• INPUT ROWS
-------

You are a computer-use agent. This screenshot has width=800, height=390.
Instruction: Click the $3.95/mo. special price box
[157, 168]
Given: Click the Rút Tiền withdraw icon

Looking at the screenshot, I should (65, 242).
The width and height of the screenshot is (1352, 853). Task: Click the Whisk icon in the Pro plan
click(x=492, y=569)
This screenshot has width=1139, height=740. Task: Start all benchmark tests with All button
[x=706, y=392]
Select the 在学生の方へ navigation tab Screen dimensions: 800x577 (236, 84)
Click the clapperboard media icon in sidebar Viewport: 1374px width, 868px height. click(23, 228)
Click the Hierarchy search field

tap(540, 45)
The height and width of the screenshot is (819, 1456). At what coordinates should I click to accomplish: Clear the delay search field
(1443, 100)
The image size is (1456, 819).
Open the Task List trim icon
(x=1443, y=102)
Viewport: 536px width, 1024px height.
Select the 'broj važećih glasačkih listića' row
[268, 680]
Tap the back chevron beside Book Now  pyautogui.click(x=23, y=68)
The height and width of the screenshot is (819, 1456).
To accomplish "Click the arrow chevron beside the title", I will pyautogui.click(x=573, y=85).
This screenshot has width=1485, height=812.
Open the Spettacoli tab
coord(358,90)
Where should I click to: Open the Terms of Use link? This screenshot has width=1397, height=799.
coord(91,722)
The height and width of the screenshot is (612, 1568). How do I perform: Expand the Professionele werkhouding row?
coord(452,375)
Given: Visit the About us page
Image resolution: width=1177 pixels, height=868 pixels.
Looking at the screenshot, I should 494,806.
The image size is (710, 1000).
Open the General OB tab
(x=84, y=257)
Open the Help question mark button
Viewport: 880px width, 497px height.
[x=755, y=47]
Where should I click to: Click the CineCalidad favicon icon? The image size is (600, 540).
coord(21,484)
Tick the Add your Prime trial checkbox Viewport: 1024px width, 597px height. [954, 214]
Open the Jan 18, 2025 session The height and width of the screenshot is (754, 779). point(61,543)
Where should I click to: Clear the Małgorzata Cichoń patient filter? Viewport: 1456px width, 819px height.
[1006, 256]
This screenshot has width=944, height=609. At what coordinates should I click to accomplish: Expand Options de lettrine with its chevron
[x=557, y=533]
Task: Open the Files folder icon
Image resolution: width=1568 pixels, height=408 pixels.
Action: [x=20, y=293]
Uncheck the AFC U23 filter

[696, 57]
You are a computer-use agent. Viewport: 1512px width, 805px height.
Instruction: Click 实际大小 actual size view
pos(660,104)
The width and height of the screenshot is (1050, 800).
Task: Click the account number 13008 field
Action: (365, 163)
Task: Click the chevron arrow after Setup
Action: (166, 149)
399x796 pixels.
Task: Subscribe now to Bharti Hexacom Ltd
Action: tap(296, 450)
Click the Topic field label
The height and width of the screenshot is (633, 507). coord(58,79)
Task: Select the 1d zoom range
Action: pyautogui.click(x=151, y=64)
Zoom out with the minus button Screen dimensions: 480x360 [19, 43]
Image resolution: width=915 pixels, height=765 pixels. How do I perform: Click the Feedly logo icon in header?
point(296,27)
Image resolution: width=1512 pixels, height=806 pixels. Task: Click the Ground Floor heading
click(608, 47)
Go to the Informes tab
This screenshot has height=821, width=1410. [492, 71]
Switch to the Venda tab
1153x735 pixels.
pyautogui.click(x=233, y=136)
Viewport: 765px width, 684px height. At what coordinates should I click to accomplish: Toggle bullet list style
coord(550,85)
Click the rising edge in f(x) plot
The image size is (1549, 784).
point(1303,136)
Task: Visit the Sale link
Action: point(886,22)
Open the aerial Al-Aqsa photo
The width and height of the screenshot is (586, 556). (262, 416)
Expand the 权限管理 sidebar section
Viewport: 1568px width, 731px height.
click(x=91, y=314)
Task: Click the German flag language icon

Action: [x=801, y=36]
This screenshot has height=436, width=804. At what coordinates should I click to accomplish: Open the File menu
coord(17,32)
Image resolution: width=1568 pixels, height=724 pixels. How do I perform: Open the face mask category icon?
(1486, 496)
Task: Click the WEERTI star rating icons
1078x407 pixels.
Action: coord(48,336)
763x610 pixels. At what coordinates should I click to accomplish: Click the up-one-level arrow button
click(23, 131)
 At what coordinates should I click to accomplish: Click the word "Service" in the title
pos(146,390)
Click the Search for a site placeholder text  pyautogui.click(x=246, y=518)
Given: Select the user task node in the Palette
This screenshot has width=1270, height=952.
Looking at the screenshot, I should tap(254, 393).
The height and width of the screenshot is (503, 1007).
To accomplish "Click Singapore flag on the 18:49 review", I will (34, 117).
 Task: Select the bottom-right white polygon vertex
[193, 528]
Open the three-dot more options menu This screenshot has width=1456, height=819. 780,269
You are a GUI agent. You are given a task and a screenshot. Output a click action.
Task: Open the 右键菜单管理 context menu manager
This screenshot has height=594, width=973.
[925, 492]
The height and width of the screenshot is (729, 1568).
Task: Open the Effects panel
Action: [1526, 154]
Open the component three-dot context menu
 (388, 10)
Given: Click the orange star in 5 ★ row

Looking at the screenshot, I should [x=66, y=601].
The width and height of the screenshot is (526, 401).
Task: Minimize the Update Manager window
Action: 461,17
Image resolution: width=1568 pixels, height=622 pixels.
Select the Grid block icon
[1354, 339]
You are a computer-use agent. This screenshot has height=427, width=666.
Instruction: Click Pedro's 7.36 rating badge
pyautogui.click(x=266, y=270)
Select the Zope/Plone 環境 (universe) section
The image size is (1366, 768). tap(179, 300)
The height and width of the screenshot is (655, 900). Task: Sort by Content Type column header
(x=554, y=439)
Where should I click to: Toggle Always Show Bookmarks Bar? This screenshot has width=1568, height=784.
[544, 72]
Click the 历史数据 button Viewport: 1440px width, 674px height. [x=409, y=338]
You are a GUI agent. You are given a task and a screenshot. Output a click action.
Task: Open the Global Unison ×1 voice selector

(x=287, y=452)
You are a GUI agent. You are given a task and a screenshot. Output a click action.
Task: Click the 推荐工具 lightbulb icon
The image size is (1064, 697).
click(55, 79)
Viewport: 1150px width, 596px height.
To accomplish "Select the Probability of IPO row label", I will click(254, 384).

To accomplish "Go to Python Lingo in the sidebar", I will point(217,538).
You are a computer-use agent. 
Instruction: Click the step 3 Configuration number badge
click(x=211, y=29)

-------

• PROBLEM STATEMENT
Reproduce the entries above verbatim, from the line containing "Open the aerial Al-Aqsa photo" through the line containing "coord(17,32)", including both of those lines.

• EXPECTED ANSWER
Open the aerial Al-Aqsa photo
The width and height of the screenshot is (586, 556). (262, 416)
Expand the 权限管理 sidebar section
Viewport: 1568px width, 731px height.
click(x=91, y=314)
Task: Click the German flag language icon

Action: [x=801, y=36]
This screenshot has height=436, width=804. At what coordinates should I click to accomplish: Open the File menu
coord(17,32)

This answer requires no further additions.